→ Work item
Exactly the lines starting at the line containing "地方 (545, 29)" and ending at the line containing "硬科技 (572, 29)" are to be written out from the listing below, both included.

Listed records START

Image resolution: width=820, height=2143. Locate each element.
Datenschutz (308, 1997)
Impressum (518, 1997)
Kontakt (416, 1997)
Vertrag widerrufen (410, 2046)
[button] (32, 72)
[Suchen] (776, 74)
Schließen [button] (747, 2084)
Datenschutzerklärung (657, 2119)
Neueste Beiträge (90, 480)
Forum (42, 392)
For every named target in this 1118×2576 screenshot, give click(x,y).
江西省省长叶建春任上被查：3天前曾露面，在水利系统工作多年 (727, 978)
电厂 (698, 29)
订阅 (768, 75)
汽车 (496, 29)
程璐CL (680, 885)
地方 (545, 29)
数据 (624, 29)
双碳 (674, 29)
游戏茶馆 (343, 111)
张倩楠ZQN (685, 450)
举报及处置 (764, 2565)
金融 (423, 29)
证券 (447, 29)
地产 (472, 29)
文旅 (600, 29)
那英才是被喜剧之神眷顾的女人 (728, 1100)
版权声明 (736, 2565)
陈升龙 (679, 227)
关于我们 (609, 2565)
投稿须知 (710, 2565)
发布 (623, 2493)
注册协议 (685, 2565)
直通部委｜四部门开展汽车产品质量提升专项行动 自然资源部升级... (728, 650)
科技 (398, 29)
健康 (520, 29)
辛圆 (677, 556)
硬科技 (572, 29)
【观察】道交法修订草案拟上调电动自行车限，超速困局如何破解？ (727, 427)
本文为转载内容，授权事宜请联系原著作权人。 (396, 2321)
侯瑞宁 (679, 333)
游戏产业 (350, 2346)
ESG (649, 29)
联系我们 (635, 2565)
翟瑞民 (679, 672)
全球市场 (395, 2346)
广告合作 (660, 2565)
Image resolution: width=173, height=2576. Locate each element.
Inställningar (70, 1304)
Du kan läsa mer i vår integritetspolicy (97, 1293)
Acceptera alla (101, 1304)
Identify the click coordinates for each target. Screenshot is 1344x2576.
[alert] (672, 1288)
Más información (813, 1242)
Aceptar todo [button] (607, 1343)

Listed records END

→ Result
地方 (545, 29)
数据 (624, 29)
双碳 (674, 29)
游戏茶馆 (343, 111)
张倩楠ZQN (685, 450)
举报及处置 (764, 2565)
金融 (423, 29)
证券 (447, 29)
地产 (472, 29)
文旅 (600, 29)
那英才是被喜剧之神眷顾的女人 (728, 1100)
版权声明 (736, 2565)
陈升龙 (679, 227)
关于我们 (609, 2565)
投稿须知 (710, 2565)
发布 (623, 2493)
注册协议 (685, 2565)
直通部委｜四部门开展汽车产品质量提升专项行动 自然资源部升级... (728, 650)
科技 (398, 29)
健康 (520, 29)
辛圆 (677, 556)
硬科技 (572, 29)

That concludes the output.